ちなみに、私がリンクした予告編で、軍隊に対抗して床に銃持って伏せて射撃してる人たち、多分、現職の閣僚たちです。大統領とともに、自分たちの政府をクーデターから守ろうとして最後まで戦った大臣たち。あの頃、日本で政権とってたの誰だったかもう忘れましたが、日本だったらとぼんやり思ったような気がする。追いつめられた彼らが、大統領以下、タオルで覆面して硝煙の中、ゆらゆらと階段の上から現れるスローモーションの場面も、目に焼きついて離れません。

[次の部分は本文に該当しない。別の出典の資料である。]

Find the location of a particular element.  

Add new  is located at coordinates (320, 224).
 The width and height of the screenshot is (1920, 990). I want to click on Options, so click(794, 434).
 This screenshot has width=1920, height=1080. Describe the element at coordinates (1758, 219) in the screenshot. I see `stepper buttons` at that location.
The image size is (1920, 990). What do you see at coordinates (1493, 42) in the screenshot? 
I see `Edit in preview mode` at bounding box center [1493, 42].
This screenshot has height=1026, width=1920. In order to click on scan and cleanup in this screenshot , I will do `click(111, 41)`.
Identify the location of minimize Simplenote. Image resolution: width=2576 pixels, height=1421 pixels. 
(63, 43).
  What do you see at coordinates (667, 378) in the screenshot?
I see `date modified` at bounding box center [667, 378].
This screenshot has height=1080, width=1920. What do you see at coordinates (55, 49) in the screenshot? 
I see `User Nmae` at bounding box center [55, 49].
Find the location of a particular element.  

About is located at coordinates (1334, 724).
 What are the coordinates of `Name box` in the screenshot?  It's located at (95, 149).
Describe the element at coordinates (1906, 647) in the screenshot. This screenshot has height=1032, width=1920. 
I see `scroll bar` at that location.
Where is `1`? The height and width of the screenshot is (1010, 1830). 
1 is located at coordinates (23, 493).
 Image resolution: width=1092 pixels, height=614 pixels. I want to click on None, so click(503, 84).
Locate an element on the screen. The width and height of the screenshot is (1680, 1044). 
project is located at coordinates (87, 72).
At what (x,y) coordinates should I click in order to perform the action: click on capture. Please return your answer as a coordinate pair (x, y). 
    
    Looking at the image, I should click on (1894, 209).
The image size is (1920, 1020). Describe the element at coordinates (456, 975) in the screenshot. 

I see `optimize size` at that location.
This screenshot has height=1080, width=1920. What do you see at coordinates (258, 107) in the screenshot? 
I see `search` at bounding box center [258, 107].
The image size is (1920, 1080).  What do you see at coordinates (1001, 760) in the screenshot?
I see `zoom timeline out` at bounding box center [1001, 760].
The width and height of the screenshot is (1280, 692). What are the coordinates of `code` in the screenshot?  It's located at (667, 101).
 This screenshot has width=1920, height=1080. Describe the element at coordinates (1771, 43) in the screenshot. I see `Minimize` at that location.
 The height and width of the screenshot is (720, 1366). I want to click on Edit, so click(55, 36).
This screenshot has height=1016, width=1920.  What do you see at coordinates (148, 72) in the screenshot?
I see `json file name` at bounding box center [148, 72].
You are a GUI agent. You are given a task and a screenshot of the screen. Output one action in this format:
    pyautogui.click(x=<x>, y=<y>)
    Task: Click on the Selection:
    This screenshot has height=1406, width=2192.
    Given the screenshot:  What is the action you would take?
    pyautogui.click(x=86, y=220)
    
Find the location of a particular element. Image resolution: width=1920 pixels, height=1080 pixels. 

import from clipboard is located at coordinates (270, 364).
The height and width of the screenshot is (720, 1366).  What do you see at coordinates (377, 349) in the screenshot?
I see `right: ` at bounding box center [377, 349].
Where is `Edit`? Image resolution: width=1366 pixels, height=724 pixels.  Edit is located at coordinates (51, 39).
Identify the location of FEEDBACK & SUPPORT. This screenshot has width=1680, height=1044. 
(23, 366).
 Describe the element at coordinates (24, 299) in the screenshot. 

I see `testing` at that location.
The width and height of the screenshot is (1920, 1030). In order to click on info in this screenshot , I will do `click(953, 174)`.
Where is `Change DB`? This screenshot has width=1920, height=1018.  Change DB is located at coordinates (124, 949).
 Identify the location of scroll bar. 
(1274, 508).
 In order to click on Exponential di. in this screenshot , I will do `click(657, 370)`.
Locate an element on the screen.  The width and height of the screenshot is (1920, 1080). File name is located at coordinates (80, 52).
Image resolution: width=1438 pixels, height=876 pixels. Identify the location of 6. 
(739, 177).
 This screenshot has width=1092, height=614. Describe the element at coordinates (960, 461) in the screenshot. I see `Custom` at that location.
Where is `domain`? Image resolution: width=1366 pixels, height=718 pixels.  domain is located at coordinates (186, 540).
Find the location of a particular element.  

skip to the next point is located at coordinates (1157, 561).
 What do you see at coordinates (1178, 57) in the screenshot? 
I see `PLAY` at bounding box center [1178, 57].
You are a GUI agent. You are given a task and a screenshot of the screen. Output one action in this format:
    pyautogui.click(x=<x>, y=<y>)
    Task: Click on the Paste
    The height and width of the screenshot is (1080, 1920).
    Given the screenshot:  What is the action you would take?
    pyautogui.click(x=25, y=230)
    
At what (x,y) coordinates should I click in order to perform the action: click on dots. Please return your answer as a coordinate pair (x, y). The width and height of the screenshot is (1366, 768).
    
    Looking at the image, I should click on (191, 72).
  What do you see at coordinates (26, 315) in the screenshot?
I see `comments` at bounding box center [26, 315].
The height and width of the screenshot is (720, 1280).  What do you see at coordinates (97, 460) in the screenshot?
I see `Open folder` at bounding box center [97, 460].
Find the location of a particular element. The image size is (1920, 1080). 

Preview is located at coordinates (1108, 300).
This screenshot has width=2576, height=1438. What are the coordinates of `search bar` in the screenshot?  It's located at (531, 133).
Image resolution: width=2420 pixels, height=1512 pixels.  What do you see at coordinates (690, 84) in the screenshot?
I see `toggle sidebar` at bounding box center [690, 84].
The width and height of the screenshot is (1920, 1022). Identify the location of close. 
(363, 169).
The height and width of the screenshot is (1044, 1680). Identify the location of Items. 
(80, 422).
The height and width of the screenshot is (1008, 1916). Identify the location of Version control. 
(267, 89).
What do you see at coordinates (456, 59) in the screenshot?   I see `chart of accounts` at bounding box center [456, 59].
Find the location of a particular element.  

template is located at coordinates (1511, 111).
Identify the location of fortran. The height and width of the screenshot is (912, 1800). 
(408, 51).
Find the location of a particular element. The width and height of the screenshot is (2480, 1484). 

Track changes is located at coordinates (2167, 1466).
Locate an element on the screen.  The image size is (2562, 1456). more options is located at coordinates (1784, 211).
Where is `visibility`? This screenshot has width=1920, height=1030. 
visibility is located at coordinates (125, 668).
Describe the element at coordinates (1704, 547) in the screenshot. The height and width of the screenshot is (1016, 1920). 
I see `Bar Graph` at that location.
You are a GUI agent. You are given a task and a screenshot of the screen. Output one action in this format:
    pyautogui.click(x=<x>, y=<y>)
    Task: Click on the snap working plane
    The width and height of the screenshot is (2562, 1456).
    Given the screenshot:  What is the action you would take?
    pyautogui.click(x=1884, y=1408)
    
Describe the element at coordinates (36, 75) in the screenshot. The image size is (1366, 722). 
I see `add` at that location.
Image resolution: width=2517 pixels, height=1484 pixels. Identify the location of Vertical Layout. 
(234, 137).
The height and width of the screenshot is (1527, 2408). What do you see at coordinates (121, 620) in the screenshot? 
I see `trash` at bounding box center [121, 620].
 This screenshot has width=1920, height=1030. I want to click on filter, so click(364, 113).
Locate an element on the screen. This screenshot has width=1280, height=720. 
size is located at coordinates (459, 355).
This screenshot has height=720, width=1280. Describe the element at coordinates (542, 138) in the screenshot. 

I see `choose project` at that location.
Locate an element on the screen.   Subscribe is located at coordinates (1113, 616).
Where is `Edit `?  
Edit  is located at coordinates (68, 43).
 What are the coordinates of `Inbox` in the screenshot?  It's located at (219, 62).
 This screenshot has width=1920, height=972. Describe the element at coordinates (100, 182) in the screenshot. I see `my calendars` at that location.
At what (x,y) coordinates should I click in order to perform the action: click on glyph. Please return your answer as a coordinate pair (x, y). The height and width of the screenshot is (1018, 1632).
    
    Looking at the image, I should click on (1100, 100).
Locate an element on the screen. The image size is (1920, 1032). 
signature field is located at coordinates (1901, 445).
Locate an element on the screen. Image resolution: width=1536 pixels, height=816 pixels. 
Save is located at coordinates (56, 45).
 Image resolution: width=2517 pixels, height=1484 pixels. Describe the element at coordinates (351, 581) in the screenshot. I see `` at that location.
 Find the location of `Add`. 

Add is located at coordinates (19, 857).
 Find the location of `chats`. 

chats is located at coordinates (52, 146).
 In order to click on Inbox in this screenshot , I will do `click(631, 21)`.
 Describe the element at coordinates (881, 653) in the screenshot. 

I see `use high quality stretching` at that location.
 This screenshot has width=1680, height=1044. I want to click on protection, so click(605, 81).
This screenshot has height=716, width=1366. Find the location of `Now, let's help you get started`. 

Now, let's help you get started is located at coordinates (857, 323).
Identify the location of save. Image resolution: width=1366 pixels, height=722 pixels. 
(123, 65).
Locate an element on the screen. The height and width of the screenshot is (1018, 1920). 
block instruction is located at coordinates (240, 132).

政府を支持しようとする学生も市民も労働組合員も軍人も、それぞれの場所で粛清され、死を迎えます。初めの方で、軍隊の中の一室で、一人ずつ兵士が面接され、思想信条が異なると判断された者は、そのまま銃殺の処分になる展開も息がつまりました。
大臣の一人ブコヴィッチを演じるのは、「さらば友よ」で、アラン・ドロンとチャールス・ブロンソンの友情にからむ、刑事メルティスを演じた俳優さんです。「さらば友よ」でもいい役で、この映画も好きでしたから、「サンチャゴに雨が降る」で登場したとき、なつかしくて、うれしくて、誇らしくて。この映画、チリのクーデターに抗議して、フランスやブルガリアの映画人たちが、協力して作った映画なんですよね。すぐ翌年かに公開された。
でも、この映画を私が大好きなのは、そんなに急いで作られたのに、ちっとも雑じゃないし、大ざっぱなスローガンやアピールを全面に出してもいないところ。むしろシャープでお洒落で、カッコいい。そしてメルティスさんもだけど、外国のジャーナリストを演じる俳優さんが、たとえばホテルの外の銃声に、ぱっと振り向くシーンなんかも、その顔や動作がすべて、きゃっと言いたくなるほど、何でもないけど美しい。さすがもう、フランス映画、ヨーロッパ映画と、つい思わせる。
いかん、こりゃ、まだ続くかもな(笑)。